PAGE EXCERPT:

My sidekick is packing up our boxes. She’s packing up my food bowls and scavenging under the bed for my favorite toys (I’ve been wondering where that bone got to). She hasn’t packed my bed yet, but it’s coming. And I’m sticking close to her, because I need to be sure she doesn’t forget me. This is really happening, everybody. Next week, we will be moving to Cambridge to start at Harvard Law School. I am wagging my whole butt and grumbling in excitement. But packing isn’t all we’ve done to prepare. For the past two months, we’ve been doing orientation and mobility all over Harvard and Cambridge.

 

For those who don’t know, orientation and mobility is when a blind person is taught the basic layout of a new area, because you know, they can’t read signs and stuff, and that’s not part of my job description as superdog. If a blind person learns their way around, then they can get around pretty much independently. It’s a good thing. See, it’s my job to stop my sidekick from falling down stairs or smacking into tree branches or getting hit by cars, that sort of thing. It is not my job to know where to go. My sidekick decides which way to turn. She decides when to cross the street—I’ll stop her if she’s wrong, but most of the time she’s right, and when she’s wrong it’s because some stupidhead who’s not looking decided to cut us off at the last minute (sometimes I wonder who’s really blind in this situation). It’s true, I will learn the places we go to a lot, like our dorm room or where the food’s at, and if my sidekick overshoots, I’ll give her knee a nudge with my nose—like, hey, we want to go here, don’t we?—but generally it’s up to her.

 

My sidekick and I have been doing O and M together for six years now, so we have a lot of practice. Right after we went home from the Seeing Eye, we went out to Ohio and learned our way around Kenyon College, where we would spend the next four years. We started with Middle path—the path that runs from one end of campus to the other—and we worked outward from there, learning routes from  my dorm to the dining hall, my classrooms and professors’ offices, and the library. Over our four years at Kenyon, we learned more and more new places and new shortcuts, and by the time we graduated, we had it down.

 

The summer after our first year at college, we went to the Alpha workshop near Pittsburgh. Since it was such a short workshop, and since I would mostly be with the group, it wasn’t as important for us to know the whole campus, but we still spent a day learning the important routes.

INSTRUCTION 1:
In the guide dog's post about moving to Harvard, how long have the dog and the sidekick been doing orientation and mobility together?
INSTRUCTION 2:
In the guide dog's post, condense the paragraph that begins "My sidekick and I have been doing O and M together" into a shorter version that keeps its main facts.
INSTRUCTION 3:
Write the next part of the guide dog's post about getting ready for Harvard, picking up after its final sentence.

RECORDED INFORMATION:
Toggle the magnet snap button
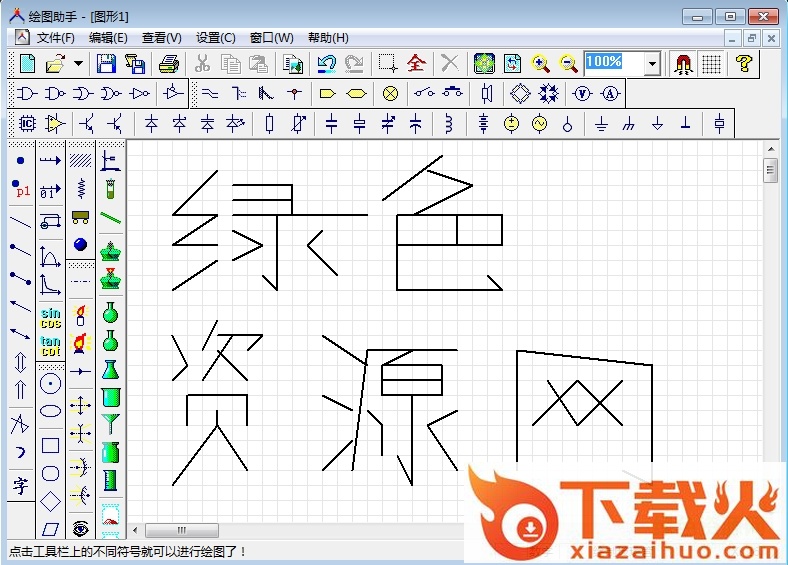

EXERCISE OUTPUT 1:
Six years.

EXERCISE OUTPUT 2:
The pair have done orientation and mobility together for six years. Right after coming home from the Seeing Eye, they went to Ohio to learn Kenyon College, where they would spend four years. They began with Middle Path, the path running from one end of campus to the other, and worked outward. They learned routes from the dorm to the dining hall, the classrooms and professors' offices, and the library. Over those four years they kept adding new places and shortcuts, and by graduation they had it down.

EXERCISE OUTPUT 3:
When we studied abroad in Torino the summer after our second year at Kenyon, we didn’t really have O and M training. Unless you count an hour with an  O and M teacher who didn’t speak good English and we were super jetlagged and still getting used to how fast Italian really was outside the classroom, and I’m not sure I count that. I have to say, this was one of the craziest things we’ve ever done. And we’ve done some crazy things. When we went to Torino, we just went, and I do not recommend that approach, because we had to depend on the other students to not ditch us. Oh, and they ditched us. A lot.

 

When we went to Assisi to start my Fulbright year, we weren’t taking any chances with Italian O and M teachers—even if we had been able to find one, which we weren’t. My sidekick’s mother came with us for the first three weeks. She’s been watching my sidekick’s O and M lessons since she was little, so she knows what she’s doing. In Assisi, of course, everything we thought we knew about safe independent travel was turned on its head, but that’s another story story.

 

A few points about O and M that I feel I have to make, just so you have a better sense of what I’m talking about:

 

First, my sidekick is using her ears to navigate. I’m using my eyes to guide her, but she’s steering this operation. Note: hybrid cars are pure evil, but I’m all over their silent engines—they are not coming near my sidekick and me.

 

Second, we don’t always cross at the light. Remember, it’s not in my job description to read the walk signs. It’s up to my sidekick to decide when to cross, and she’s using her ears (see my first point). If there isn’t an audible pedestrian signal, or the intersection is too loud to hear the audible signal (some of these new ones that talk are way too quiet), or the audible signal is broken, we cross with what’s called the near parallel surge. That’s when the cars that are closest to us and going the same direction as us have a green light. We watch out for cars that are turning, obviously, but this means that no one will be going on the street we’re crossing, because there’s a wall of cars moving across their path. Sometimes, pedestrian lights line up with the parallel traffic, but sometimes they don’t.

 

Third, if there isn’t a sidewalk, I’m trained to walk on the left of the road, so my sidekick and I are facing oncoming traffic. This means I like to walk on the left of a lot of paths, just to keep myself in practice.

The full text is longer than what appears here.